**WHAT THE TASK REQUIRES:** Please give back, word for word, each line from the start of the entries through the one in which "Task: Click the 'of 45' question count text" is found.

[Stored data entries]

◆ ◆ ◆

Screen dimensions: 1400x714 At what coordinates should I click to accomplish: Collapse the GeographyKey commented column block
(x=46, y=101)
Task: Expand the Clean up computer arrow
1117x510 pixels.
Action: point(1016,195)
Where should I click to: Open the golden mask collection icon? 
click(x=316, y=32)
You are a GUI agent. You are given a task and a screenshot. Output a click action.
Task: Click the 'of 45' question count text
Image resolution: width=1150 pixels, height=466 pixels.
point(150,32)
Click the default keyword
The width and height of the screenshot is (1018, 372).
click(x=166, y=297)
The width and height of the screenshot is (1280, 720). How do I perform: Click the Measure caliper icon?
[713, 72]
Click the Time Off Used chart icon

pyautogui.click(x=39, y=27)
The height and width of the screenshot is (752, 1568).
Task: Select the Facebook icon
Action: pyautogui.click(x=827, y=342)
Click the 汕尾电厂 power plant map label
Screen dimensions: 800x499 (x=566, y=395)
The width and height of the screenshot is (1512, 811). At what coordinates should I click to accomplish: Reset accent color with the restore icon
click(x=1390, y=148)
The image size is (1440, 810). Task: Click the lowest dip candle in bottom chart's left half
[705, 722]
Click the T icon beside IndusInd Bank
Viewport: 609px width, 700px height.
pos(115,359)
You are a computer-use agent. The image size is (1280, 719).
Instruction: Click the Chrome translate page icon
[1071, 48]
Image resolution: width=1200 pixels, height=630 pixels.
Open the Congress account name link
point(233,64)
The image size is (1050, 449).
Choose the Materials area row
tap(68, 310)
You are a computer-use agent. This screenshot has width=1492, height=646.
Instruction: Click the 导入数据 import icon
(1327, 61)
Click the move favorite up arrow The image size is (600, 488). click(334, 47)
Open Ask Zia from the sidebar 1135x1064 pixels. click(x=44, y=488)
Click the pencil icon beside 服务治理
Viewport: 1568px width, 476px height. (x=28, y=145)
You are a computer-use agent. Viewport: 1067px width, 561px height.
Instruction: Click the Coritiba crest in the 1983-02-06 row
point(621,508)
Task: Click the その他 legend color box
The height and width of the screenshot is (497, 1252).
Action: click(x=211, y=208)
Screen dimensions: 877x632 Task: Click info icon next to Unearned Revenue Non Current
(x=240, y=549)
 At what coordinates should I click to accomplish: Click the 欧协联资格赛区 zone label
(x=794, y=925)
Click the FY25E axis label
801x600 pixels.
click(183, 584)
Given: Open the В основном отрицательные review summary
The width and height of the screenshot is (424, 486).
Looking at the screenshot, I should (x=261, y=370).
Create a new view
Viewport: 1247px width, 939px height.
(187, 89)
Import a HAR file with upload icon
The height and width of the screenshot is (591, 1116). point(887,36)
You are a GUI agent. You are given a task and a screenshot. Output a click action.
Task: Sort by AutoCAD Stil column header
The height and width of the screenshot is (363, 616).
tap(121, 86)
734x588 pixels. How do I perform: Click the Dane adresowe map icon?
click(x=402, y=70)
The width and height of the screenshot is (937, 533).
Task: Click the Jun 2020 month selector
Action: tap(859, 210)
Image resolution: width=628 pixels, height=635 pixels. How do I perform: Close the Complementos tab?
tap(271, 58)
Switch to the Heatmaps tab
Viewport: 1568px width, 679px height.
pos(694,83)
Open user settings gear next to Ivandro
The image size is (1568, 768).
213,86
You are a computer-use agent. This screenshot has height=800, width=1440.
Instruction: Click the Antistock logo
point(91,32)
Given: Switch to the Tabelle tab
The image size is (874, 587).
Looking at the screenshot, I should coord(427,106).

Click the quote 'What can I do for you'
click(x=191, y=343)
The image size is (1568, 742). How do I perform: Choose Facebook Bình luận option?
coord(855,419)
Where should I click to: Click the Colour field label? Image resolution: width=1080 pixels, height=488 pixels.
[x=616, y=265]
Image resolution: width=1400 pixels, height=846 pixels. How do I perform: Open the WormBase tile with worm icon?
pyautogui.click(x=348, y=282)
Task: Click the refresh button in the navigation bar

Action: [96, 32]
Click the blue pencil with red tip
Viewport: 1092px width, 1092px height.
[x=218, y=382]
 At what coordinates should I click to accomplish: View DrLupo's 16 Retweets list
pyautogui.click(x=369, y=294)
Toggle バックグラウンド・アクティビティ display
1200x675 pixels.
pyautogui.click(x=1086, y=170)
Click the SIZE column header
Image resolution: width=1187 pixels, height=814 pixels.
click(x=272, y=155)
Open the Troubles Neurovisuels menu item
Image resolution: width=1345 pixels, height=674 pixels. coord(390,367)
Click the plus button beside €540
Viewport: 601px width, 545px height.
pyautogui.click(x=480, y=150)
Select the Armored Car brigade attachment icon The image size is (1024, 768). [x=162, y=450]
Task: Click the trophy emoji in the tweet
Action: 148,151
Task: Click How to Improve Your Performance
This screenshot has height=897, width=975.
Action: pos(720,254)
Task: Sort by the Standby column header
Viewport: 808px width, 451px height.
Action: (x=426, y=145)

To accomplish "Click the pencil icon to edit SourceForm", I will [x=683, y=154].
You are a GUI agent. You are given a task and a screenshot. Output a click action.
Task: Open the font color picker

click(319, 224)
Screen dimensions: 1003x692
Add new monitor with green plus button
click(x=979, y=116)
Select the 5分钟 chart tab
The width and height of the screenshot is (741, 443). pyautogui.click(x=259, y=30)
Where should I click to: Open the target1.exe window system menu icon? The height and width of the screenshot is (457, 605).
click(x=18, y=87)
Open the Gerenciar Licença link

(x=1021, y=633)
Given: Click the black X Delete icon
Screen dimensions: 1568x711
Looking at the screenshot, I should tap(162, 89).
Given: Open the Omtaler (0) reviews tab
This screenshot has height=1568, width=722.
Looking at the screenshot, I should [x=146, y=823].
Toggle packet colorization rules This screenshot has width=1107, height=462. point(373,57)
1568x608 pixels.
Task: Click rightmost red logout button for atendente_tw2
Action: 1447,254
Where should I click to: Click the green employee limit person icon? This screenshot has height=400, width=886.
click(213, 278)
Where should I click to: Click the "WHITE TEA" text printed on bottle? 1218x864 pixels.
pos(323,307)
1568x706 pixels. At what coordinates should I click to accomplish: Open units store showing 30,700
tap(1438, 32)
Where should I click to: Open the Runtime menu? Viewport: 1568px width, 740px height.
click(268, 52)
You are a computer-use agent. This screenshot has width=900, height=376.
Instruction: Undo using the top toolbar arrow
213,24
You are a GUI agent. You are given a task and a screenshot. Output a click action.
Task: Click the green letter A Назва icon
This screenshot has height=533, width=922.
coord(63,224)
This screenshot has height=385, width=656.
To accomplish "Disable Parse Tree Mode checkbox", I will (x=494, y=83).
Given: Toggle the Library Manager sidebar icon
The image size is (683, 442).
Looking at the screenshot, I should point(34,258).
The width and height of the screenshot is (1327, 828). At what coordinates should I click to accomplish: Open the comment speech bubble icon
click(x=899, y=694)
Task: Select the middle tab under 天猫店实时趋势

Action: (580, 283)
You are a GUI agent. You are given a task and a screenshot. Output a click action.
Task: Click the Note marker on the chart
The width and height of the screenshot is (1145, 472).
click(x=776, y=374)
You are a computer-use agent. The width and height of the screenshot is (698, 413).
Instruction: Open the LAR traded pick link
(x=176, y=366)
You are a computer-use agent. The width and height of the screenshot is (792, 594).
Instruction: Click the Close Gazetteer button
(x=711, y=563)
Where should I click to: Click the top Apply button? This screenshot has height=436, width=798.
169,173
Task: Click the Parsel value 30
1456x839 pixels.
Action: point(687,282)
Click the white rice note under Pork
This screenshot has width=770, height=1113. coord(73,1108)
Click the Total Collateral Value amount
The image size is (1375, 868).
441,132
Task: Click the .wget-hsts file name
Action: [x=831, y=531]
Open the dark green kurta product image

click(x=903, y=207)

◆ ◆ ◆

**EXPECTED OUTPUT:**
Screen dimensions: 1400x714 At what coordinates should I click to accomplish: Collapse the GeographyKey commented column block
(x=46, y=101)
Task: Expand the Clean up computer arrow
1117x510 pixels.
Action: point(1016,195)
Where should I click to: Open the golden mask collection icon? 
click(x=316, y=32)
You are a GUI agent. You are given a task and a screenshot. Output a click action.
Task: Click the 'of 45' question count text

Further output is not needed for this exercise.